In the nephrology world it is much more common to have an elevated serum phosphate.  Given my lack of expertise on low phosphate I consulted a phosphorus guru, and here was his response: 
The two biggest risks of such a low serum phosphate are rhabdomyolysis and heart failure (occasionally respiratory failure as well, though I see she has an impressive respiratory alkalosis so I suspect she’s breathing fine).  It is very important that this gets repleted before the patient gets glucose-containing IV fluids since the surge in insulin will drive phosphate intracellularly and exacerbate the problem.  It’s quite likely that the low phosphorus is nutrition related.
In response to Cory regarding hyponatremia.  I agree that serum sodium cannot predict extracellular fluid volume.  However, while Cory focuses on the input, as a nephrology fellow I focus on the output.  If the patient takes in water and the kidney puts out water then the net water balance is unchanged.  In volume contraction the kidneys preserve water at the expense of osmolality.  Without pathology, give the kidneys enough volume and they keep the osmolality normal regardless of PO intake (within reason: >14L free water /day or <400ml water/day)

Eric:
I don't disagree, and without pathology the body will maintain tonicity. But pathology is an unusual thing- I am quite suspicious this English Marathoner may have died of exercise induced hyponatremia  -she drank more water than she should have but almost certainly not enough to cause her death without some "pathology", in this case probably hormonal changes brought on by a marathon.

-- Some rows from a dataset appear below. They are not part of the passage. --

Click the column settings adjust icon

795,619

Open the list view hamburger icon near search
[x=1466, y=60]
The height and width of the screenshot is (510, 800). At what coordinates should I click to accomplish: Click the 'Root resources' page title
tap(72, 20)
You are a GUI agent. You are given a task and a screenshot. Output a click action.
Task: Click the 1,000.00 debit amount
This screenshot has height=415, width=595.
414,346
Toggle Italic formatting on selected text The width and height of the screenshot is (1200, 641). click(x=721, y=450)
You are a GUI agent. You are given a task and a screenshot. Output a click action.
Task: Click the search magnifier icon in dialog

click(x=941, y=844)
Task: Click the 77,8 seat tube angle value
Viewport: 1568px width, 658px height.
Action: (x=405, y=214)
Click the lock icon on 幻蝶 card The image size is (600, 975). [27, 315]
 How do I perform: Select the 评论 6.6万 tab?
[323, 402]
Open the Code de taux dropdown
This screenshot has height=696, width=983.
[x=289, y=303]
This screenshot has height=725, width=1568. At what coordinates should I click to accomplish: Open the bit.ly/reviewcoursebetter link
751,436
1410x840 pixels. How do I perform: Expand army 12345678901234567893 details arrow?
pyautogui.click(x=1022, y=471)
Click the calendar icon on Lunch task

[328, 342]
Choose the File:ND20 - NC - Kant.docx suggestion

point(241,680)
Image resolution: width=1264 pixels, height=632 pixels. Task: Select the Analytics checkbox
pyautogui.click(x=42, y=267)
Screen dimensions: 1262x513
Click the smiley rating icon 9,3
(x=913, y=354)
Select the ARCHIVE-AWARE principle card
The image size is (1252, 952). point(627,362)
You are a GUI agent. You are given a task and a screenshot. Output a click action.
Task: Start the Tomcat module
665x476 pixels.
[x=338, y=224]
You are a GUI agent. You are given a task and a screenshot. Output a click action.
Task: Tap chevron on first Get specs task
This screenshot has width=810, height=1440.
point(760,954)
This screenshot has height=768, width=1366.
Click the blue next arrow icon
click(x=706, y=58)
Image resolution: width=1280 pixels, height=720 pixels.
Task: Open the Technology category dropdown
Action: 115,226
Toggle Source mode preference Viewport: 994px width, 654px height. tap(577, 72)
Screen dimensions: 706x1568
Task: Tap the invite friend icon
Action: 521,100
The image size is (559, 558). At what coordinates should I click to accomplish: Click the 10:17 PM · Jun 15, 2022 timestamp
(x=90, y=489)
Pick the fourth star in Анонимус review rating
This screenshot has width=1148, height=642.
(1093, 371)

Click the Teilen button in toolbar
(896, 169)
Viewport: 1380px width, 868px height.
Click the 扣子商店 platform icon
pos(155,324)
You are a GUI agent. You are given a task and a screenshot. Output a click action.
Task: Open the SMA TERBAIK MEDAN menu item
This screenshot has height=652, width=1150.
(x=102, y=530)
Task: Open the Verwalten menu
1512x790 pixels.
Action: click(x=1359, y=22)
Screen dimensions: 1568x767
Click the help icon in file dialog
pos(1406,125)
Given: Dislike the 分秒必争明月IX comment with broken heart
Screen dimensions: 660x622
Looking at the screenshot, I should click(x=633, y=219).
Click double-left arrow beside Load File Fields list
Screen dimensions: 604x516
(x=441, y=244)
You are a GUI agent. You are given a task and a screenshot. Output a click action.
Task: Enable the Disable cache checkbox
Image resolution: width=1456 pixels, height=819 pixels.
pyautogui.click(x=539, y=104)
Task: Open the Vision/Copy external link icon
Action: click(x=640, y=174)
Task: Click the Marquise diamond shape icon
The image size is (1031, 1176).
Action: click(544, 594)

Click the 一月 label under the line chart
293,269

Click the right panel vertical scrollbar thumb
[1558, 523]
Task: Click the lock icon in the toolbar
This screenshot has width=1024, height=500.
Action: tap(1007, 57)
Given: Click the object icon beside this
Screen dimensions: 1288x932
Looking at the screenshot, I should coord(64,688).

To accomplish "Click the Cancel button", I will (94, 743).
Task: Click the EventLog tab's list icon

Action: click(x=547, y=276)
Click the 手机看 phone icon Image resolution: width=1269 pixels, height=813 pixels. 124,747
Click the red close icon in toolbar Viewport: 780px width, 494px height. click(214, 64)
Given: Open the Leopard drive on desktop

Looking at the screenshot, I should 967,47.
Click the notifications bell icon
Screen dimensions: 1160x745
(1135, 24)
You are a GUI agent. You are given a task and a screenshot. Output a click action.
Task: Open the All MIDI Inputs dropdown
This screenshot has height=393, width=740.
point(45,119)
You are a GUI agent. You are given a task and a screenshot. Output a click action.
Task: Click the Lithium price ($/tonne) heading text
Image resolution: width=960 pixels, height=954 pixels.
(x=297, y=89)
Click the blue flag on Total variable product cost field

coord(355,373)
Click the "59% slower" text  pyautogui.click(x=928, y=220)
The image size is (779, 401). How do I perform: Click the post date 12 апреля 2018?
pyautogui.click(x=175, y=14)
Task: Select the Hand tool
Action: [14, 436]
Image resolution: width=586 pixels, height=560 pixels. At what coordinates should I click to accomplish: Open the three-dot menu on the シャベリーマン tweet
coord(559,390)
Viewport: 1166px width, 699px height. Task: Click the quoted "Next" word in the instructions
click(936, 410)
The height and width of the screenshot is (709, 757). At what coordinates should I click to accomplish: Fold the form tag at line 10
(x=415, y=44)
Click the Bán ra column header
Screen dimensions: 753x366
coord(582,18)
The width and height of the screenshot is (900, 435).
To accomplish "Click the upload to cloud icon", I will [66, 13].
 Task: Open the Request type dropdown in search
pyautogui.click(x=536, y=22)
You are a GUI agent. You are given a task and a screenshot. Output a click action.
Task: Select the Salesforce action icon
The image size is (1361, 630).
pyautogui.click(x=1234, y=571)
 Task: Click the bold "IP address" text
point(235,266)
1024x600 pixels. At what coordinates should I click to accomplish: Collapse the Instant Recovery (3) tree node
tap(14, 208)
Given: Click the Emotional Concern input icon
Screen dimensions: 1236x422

If you give the kidneys too much hypertonic solution, they will maintain osmolality for a time but eventually the patient will become hypernatremic, even without pathology. You simply need a certain amount of water to replenish all the compartments. IF not the brain and tissues will protect with intravascular and interstitial water until that mechanism no longer works. We don't put out exactly the same amount of water we take in (we do within reason but not exactly) because the three compartments have different needs in different circumstances. As I used to teach the ICU fellows, the worst analogy in medicine is that the body is like a gas tank, i.e. a fixed volume box. IT is anything but.  There are different compartments, and vessels of varying distensibilities and capacities and fluid shifts going on continuously.